■ Exercises ■
a) In the summary of EU data protection cases, on what date did the CJEU rule the safe harbour agreement invalid?
b) List every specific court that the summary of EU data protection cases names.
c) Extend the summary of EU data protection cases, picking up after its final sentence.

■ Document segment ■
The controversial disclosures made by Edward Snowden in 2013 gave rise to serious concerns that once personal data was transferred from the EU to the US, it might be accessed for governmental surveillance purposes, and without any right for EU citizens to defend themselves before a US court. In 2013, Austrian law student Maximilian Schrems submitted a complaint against Facebook Ireland for breaching privacy laws when it automatically transferred the users’ data to the US under the safe harbour scheme. The safe harbour system is based on an international agreement between the EU and the US which provides for self-certification for those US companies who offered adequate protection for personal data transferred to them from the EU. According to Schrems, transferring personal data to the US – without prior verification from the national data protection authorities (DPAs) that Facebook complies with the EU’s level of data protection in the US – is against the privacy laws of the EU. The High Court of Ireland referred the case to the CJEU. When making its decision, the CJEU considered whether the safe harbour scheme was in line with EU privacy laws. On 6 October 2015, the CJEU ruled that the safe harbour agreement between the US and the EU was invalid, as US companies were unable to provide an adequate level of protection of personal data. The CJEU also referred to Snowden’s revelations, and found that European users’ personal data are not adequately protected against access by governmental surveillance in the US.

The Weltimmo case

The judgment in the Weltimmo case was issued only days before the invalidation of the safe harbour scheme. Weltimmo s.r.o, a company registered in Slovakia, ran two property dealing websites concerning Hungarian properties, exclusively in the Hungarian language. Consumers could place their real estate advertisements on Weltimmo’s websites for 30 days free of charge – after 30 days the operator automatically charged an advertising fee. However, the operator did not allow advertisers to delete their advertisements (including their personal data) after the 30 day free period, resulting in the continuous accrual of advertising fees. As the amounts charged were not paid, Weltimmo forwarded the personal data of the delinquent advertisers to debt collection agencies. NAIH, Hungary’s Authority for Data Protection and Freedom of Information has received 63 complaints in relation to the websites concerned and imposed the highest fine permitted by Hungarian law (approximately €32,000). Independently from the NAIH investigation, Weltimmo’s unfair business-to-consumer commercial practices were also reviewed by the Hungarian Competition Office (GVH) and the GVH brought a public interest action – the first ever in Hungary.

Weltimmo brought an action before the Budapest administrative and labour court against NAIH, and claimed that NAIH lacked jurisdiction in the case because Weltimmo did not have a registered office or branch in Hungary, and NAIH should have asked the Slovak Data Protection Authority to act. The Hungarian court denied Weltimmo’s defence because the data processing and services took place in Hungary. NAIH also claimed that Weltimmo had a Hungarian representative in Hungary, one of the owners of the company, who represented it in the administrative and judicial proceedings. In addition, NAIH learned that Weltimmo did not carry out any activity in Slovakia, had a bank account in Hungary for the recovery of its debts, and had a Hungarian post office box for its everyday business. On 1 October 2015, the CJEU ruled that the data protection law of an EU Member State can be applied, if a company (as data controller) exercises a real and effective activity in that Member State even if the company is not registered there. Based on the facts, the CJEU held that Weltimmo pursued a real and effective activity in Hungary and its data processing took place in the context of such activities. The CJEU departed from a formalistic approach whereby undertakings are established solely in the place where they are registered. It found that the EU Data Protection Directive permits EU countries to apply their data protection law to companies that exercise a real and effective activity in that state even if the company is not registered there.

■ Data ■
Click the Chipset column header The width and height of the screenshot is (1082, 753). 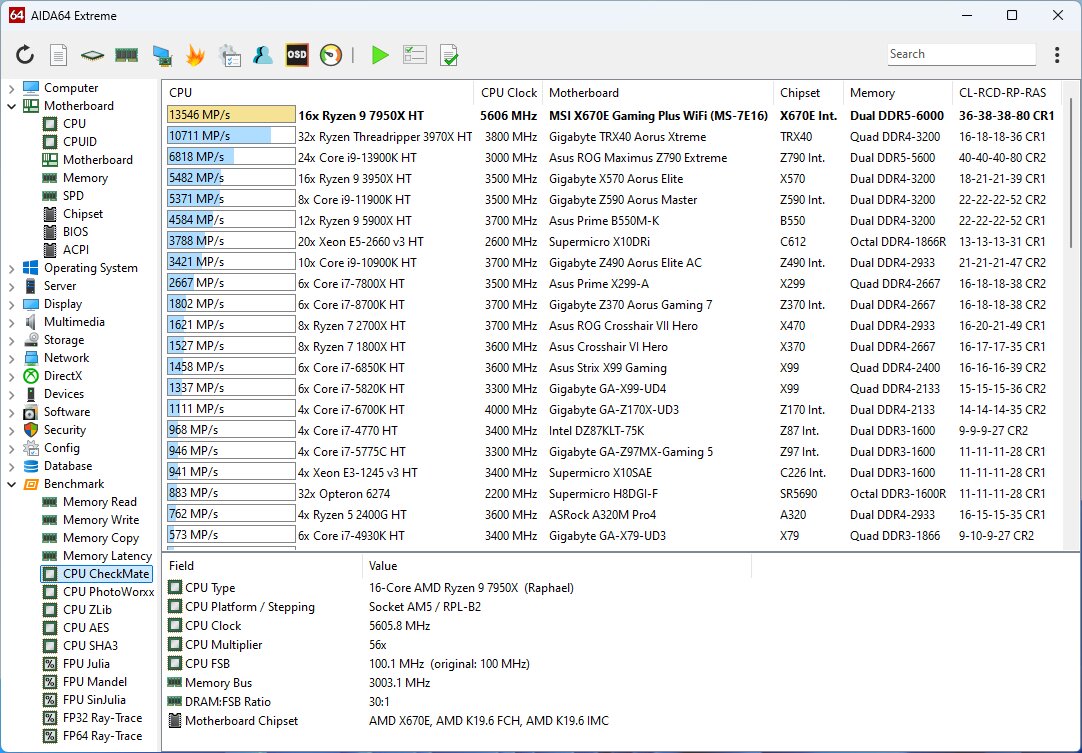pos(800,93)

---

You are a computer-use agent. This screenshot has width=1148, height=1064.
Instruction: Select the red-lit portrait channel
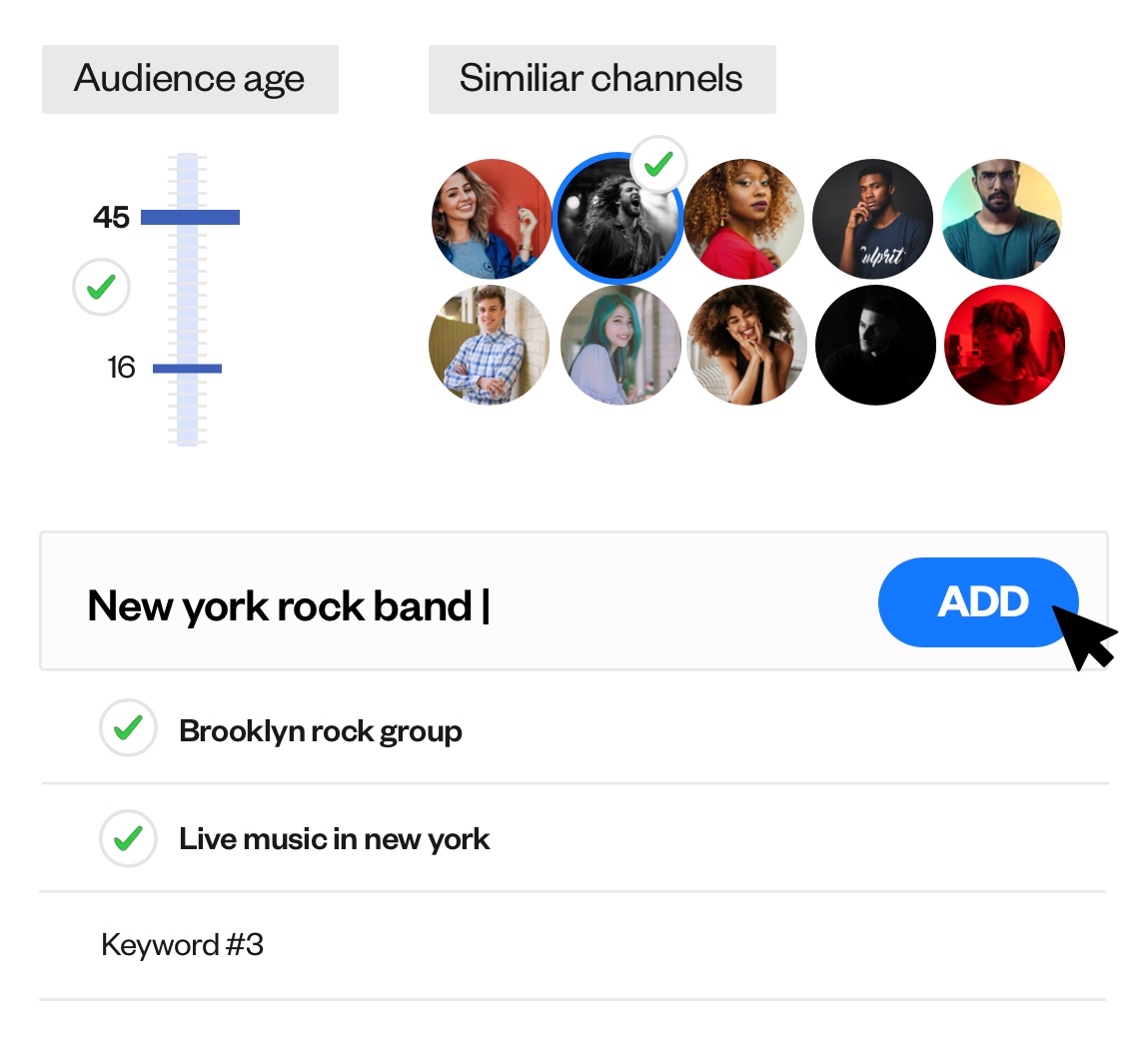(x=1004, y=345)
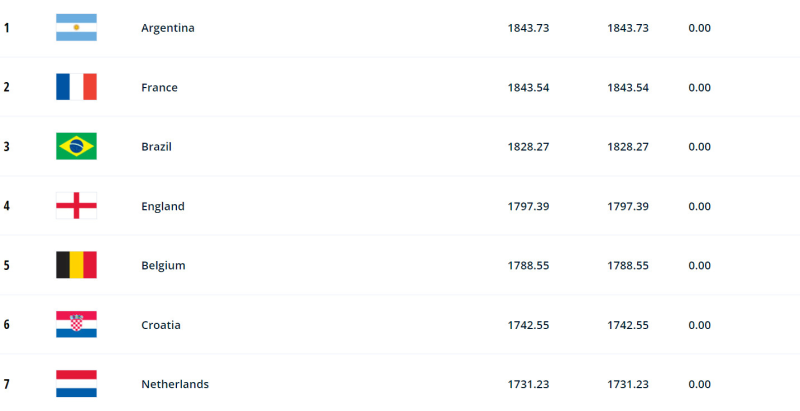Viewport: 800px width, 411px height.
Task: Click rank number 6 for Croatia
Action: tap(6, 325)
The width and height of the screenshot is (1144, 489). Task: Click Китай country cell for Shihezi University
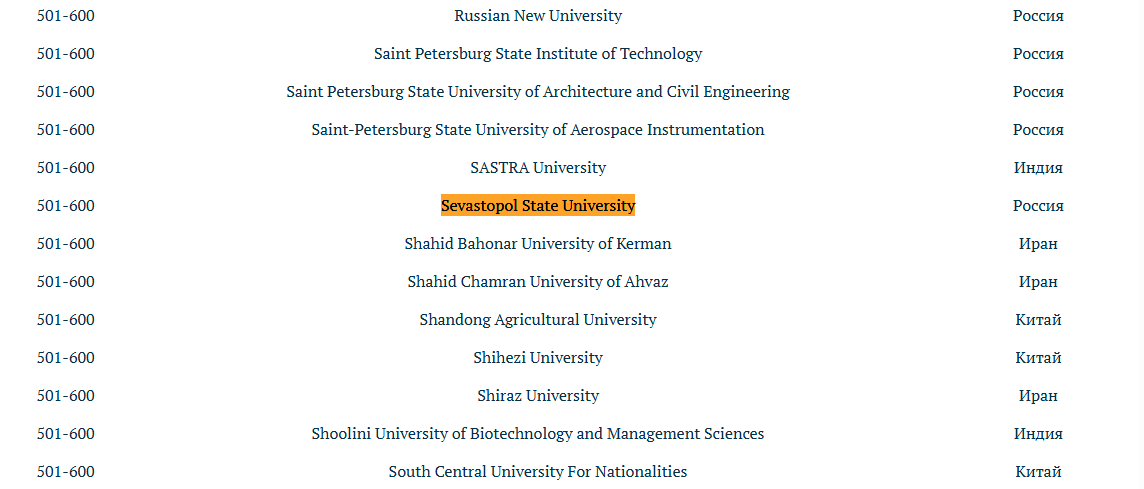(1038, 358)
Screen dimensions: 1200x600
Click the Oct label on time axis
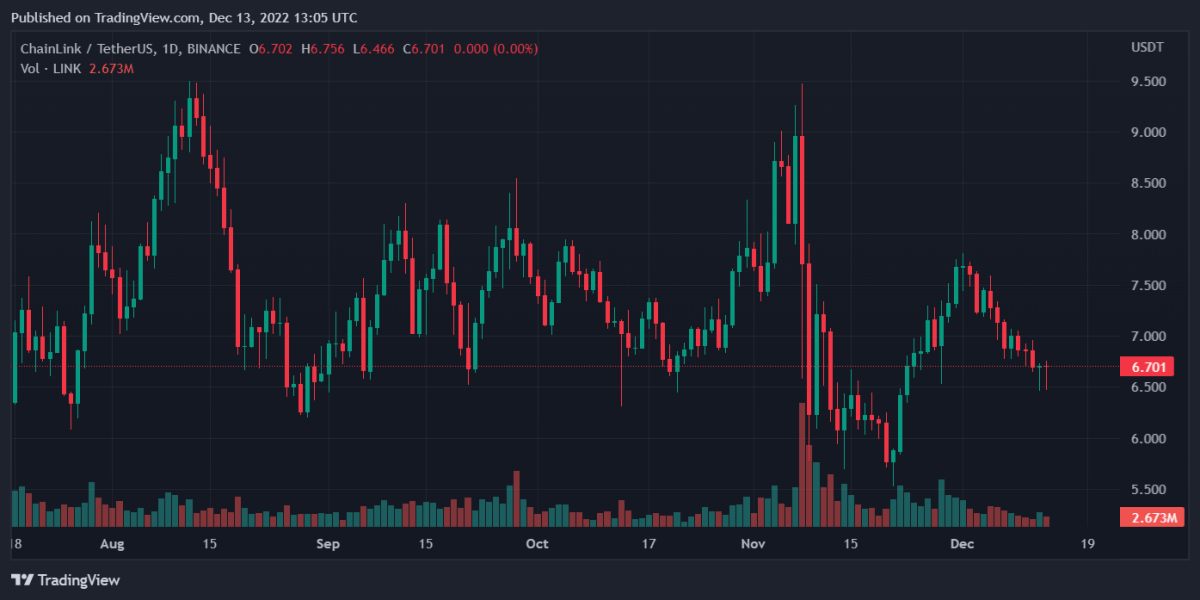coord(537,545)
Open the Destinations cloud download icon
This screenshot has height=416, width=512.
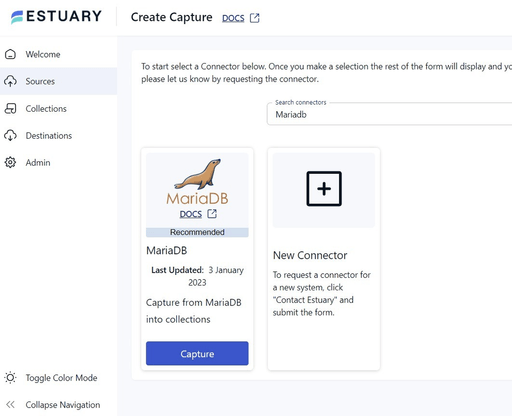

* * *

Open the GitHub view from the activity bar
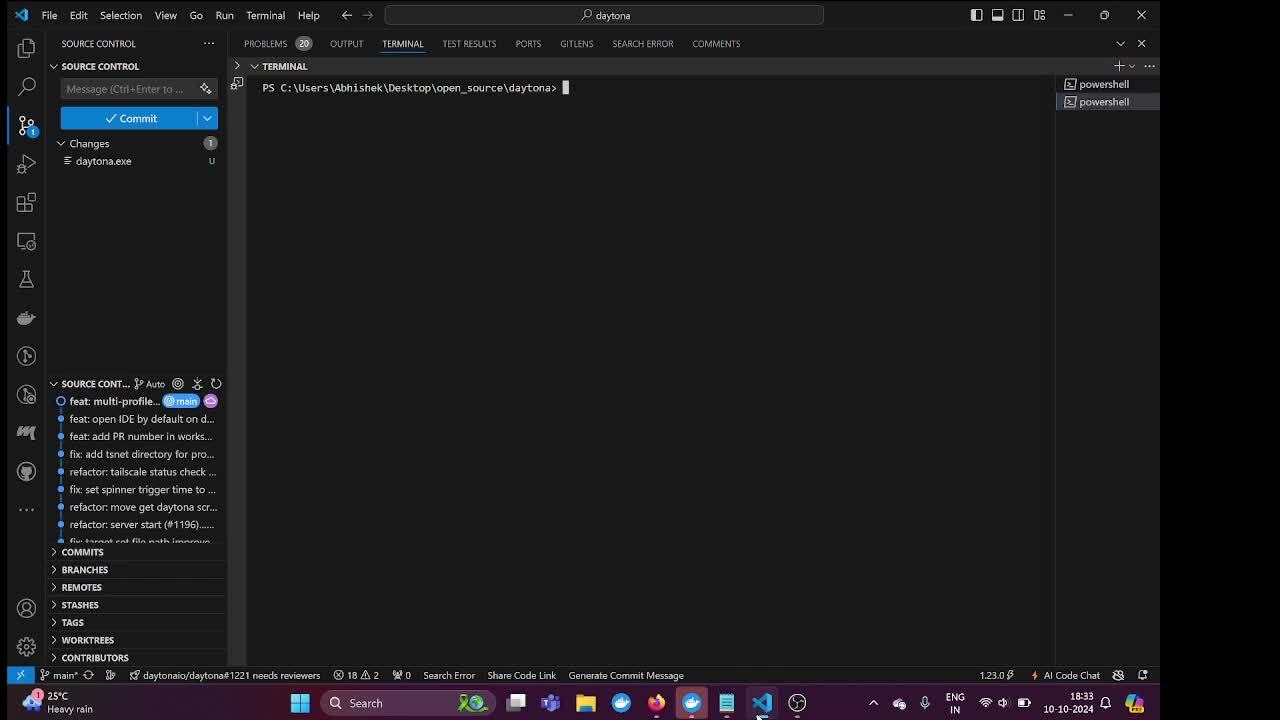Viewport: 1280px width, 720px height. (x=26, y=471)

■ Solved tasks ■
a) 6 October 2015

b) The High Court of Ireland, the CJEU, and the Budapest administrative and labour court

c)
Practical consequences

Both the Schrems and the Weltimmo case have far-reaching implications and may significantly alter the business model of cross-border online operations. As a result of the Schrems case, DPAs are no longer bound by the safe harbour scheme to allow transfers of personal data from the EEA to the US – they will be free to investigate personal data transfers based on the safe harbour scheme and to begin enforcement action in respect of transfers they deem to be non-compliant. Accordingly, businesses that have been relying on the safe harbour scheme must review their existing transfer arrangements and should seek alternative options of safeguarding the privacy of personal data transferred in the US. In addition to the review of the existing data transfers, the CJEU’s approach in the Weltimmo case requires e-commerce companies to assess the legal implications of their presence in each EU Member State. One may interpret the CJEU’s judgment in a way that cross-border services should always comply with the laws of each Member State, which may unreasonably increase compliance costs. Nevertheless, alternatives should be assessed on a case-by-case basis – for example, the location of the properties advertised was a considerable but unique factor in the Weltimmo case. There may be a number of solutions to minimise the factors which connect a foreign company to a Member State. It will also be interesting to see whether the one-stop-shop system and new data transfer mechanisms to be introduced in the Data Protection Regulation will help in finding a uniform approach, as this could help to reduce uncertainty among parties.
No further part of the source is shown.